Somniferus
nachdem wir uns
höflich und in wohlgesetzten Worten vorgestellt hatten.
Vielleicht glaubte er, dass alle Wissenschaftler etwas verlottert
aussehen.
Seine Frau begrüßte uns ebenfalls. Sie war eine
mondäne Erscheinung und mit vielleicht fünfundvierzig
Jahren ein wenig älter als ihr Mann. Ich fand sie faszinierend.
Sie war recht üppig und trug eine weite Bluse lose über dem
Rock. Der Einblick, den diese Bluse erlaubte, war atemberaubend.

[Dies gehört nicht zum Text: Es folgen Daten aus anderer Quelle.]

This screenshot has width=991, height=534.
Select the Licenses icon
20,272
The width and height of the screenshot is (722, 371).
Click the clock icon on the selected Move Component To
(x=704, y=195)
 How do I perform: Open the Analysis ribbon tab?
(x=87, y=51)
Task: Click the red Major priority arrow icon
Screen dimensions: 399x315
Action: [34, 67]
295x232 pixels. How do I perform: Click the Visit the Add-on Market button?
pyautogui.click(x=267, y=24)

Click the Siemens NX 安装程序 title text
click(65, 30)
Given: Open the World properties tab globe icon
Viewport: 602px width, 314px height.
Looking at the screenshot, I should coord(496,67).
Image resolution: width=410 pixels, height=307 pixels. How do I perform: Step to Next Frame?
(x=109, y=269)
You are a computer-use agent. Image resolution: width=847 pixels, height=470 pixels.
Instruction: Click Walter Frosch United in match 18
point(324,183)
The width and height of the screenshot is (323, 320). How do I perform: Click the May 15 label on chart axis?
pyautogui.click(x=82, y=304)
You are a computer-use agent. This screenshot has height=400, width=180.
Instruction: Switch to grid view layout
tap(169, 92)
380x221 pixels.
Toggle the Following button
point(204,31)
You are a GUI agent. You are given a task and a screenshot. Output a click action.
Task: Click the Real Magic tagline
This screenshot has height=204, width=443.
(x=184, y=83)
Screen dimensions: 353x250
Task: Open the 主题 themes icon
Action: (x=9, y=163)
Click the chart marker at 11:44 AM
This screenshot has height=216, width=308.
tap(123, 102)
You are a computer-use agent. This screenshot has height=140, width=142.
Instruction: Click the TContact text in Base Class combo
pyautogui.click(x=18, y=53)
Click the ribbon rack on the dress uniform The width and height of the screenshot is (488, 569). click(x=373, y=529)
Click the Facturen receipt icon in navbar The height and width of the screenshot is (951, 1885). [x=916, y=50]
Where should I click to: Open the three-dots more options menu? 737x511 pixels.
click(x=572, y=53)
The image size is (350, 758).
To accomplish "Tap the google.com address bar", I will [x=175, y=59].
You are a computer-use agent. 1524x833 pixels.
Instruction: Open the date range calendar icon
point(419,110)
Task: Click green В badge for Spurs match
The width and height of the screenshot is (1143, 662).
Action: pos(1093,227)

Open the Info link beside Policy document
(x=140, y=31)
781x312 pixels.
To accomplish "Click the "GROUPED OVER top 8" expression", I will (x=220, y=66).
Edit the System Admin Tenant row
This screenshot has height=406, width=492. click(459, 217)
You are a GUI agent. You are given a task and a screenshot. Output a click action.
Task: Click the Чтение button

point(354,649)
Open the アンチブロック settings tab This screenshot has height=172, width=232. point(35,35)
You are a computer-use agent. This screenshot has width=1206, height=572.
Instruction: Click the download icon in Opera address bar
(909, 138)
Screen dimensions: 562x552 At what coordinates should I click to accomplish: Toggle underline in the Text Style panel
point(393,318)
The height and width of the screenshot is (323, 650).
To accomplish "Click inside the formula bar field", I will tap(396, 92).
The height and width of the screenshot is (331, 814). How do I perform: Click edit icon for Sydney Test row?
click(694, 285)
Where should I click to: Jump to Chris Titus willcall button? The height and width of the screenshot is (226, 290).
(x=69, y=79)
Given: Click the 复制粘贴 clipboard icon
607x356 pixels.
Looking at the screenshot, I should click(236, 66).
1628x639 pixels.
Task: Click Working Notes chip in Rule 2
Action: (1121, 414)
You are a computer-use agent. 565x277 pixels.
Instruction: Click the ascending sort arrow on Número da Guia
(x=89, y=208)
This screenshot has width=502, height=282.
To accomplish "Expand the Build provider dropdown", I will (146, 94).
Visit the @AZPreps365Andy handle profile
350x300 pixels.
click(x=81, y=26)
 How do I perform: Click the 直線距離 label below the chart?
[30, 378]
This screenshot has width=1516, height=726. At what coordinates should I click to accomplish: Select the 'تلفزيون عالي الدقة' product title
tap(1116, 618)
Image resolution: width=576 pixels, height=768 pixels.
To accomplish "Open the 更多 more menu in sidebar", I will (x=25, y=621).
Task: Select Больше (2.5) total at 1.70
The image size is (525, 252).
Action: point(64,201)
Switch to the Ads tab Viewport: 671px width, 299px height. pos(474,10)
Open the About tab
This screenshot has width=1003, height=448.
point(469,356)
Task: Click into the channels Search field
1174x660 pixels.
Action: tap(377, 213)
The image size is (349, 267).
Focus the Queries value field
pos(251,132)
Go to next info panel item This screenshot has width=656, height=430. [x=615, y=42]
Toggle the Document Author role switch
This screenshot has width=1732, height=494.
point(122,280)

Frau Lauer bot uns an, etwas Gebäck und Kaffee zu bringen,
was wir dankbar annahmen, und dann führte uns Herr Lauer in die
Bibliothek. Er schloss eine alte, weiß lackierte Tür auf,
die in den Angeln gehörig knarrte, und wies mit einer weiten
Armbewegung auf die unzähligen Bücher, die uns aus den
Regalen und Vitrinen begrüßten. Wie vertraut war mir
inzwischen ein solcher Anblick: von der Bibliothek meines Onkels, von
jener des Friedrich Adolphi. Die verborgene Eifel: das Eldorado der
Bibliophilen. Ich hätte nie gedacht, dass dieser Landstrich
solche Schätze beherbergt.
»Das hier war das Allerheiligste meines Vaters«,
erklärte Ernst Lauer überflüssigerweise. »Ich
betrete diesen Raum eigentlich nie.«
So roch er auch. Anscheinend wurde hier weder geheizt noch
übermäßig gelüftet. Ein Geruch von Moder und
Schimmel lag in der Luft. Und es war kalt hier; die Kälte des
Winters hatte sich in den unzähligen Büchern eingenistet
und war noch nicht wieder vertrieben worden.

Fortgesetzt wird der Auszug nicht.